A Utah man who was visiting his family in Mexico this week was just getting into bed Thursday night when the walls around him began to shake.
Fermin Mendoza Delgado and his parents, who are in their 90s, were staying the night at his sister’s home in San Cristobal de las Casas in the Mexican state of Chiapas. When the tremors began, he tried to get up from the bed, but the shaking became stronger and stronger for about two minutes, he said, and prevented him from leaving the room.
“I was afraid the walls were going to fall down,” Mendoza Delgado told The Tribune in Spanish on Saturday.
The 8.0-magnitude earthquake’s epicenter was more than 150 miles from where the family was staying, about 102 miles west of the costal city of Tapachula in the same state.
Through the windows, Mendoza Delgado said he saw street lights swaying, and once the trembling calmed down, he heard the cries of people coming out of their houses.
“They were praying and crying,” he said in Spanish. ”It made a very, very strong impression on me, being there in this moment.”
He and his family stayed awake until 3 or 4 in the morning, he said, listening and watching as the aftershocks grew calmer.
Other siblings, who live closer to the coast, sought refuge in an LDS meetinghouse.
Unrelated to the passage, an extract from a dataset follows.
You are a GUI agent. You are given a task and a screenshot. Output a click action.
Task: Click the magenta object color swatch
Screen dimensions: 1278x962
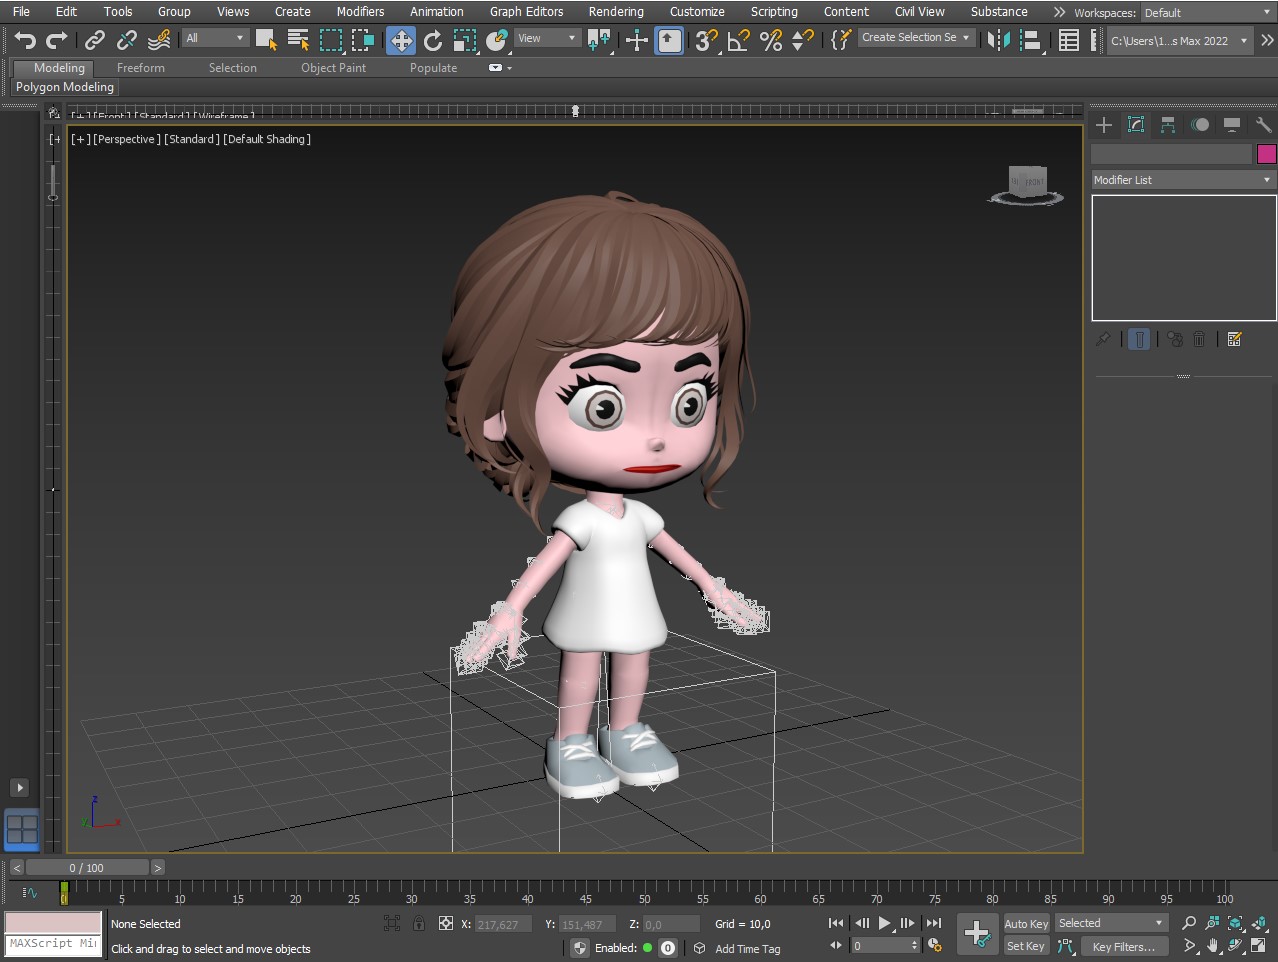[x=1266, y=154]
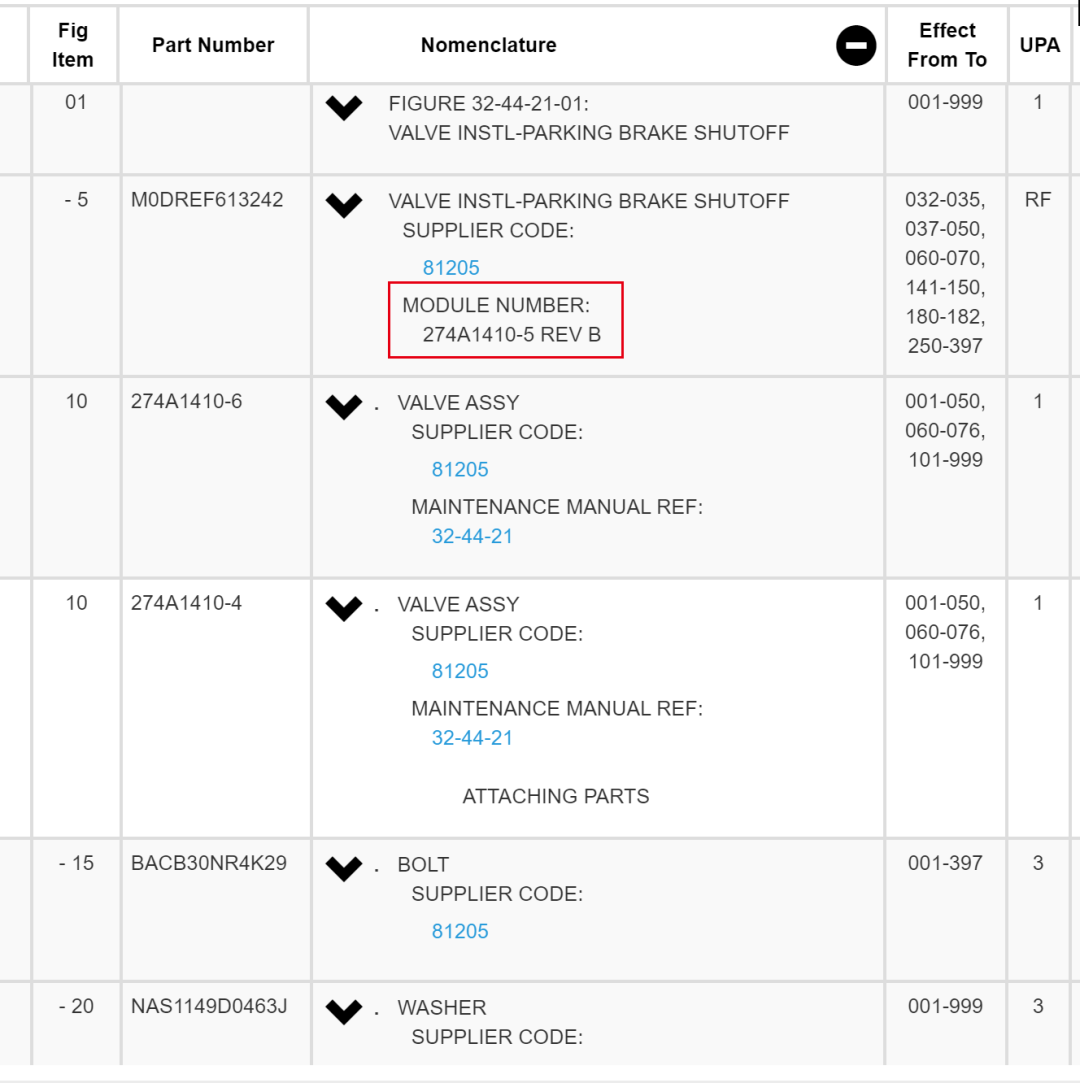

The earthquake was followed by a hurricane. His family was lucky, said Mendoza Delgado, that their homes weren’t made of adobe, which crumbled under the pressure.
While the experience was frightening, Mendoza Delgado said he felt grateful to have been there with his family, to ”go through the danger together.”
Mexico’s president says the death toll in the powerful earthquake that struck off the country’s southern coast has risen to 61. The toll includes 45 in Oaxaca state, 12 in Chiapas and four in Tabasco.
Though the city where Mendoza Delgado was staying suffered minimal damage by comparison, the stress from the earthquake made some people panic, he said. After the quake subsided, a boy had gone to his father’s room and found the man dead of a heart attack, Mendoza Delgado said. The Red Cross was taking people to the hospital for shock.
A wave of people had also fled inland in search of family members and refuge, Mendoza Delgado said.
Several old Catholic churches were closed to the public, he said, as officials inspected damage. Part of a wall in a museum had fallen apart.
The roads were drivable, and at the airport he flew out of Saturday, there were broken windows, but nothing that prevented flying.
Mendoza Delgado’s wife and daughter, who were at home in Lehi, were asleep when the earthquake hit, he said, so he didn’t call them until Friday morning. At first, they didn’t understand the gravity of the situation, but as they researched the extent of the quake online, he said they worried about him. His daughter cried, he said.
When he got off the plane Saturday afternoon in Las Vegas, Mendoza Delgado said he “ran to hug them.”
“They‘d been afraid they weren’t going to see me again,” he said. ”It was beautiful to see them there waiting for me.”